[Saved data entries]
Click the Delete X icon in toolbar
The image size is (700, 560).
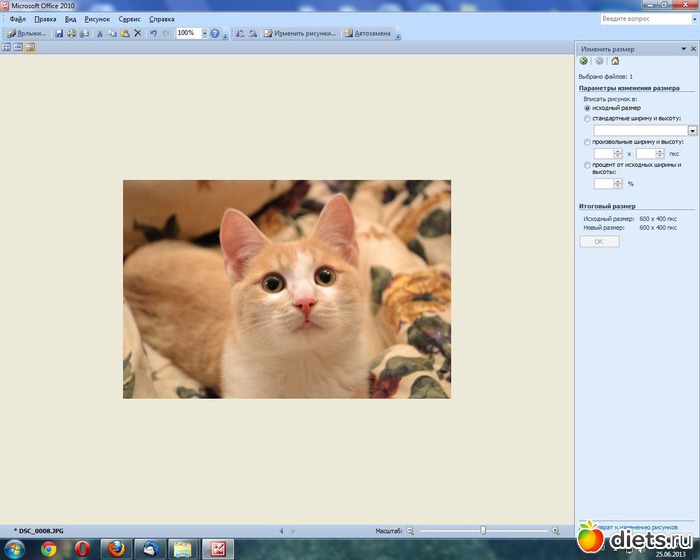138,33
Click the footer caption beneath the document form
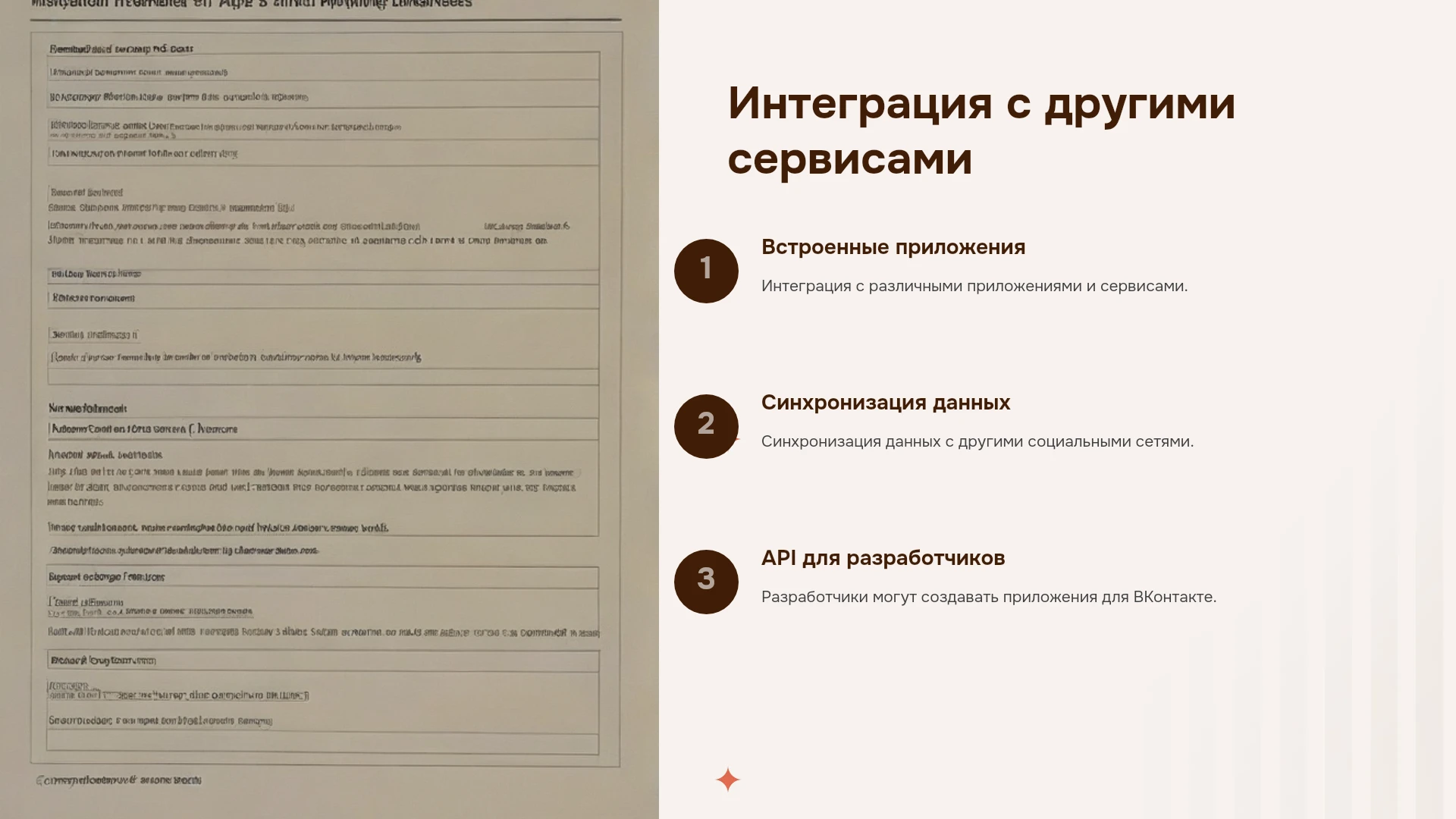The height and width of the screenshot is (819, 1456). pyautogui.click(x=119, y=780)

Required work
Repeat all the data as it stands, dropping any images it holds.

Reply to the exercise
Click the Delete X icon in toolbar
The image size is (700, 560).
138,33
Click the footer caption beneath the document form
The height and width of the screenshot is (819, 1456). pyautogui.click(x=119, y=780)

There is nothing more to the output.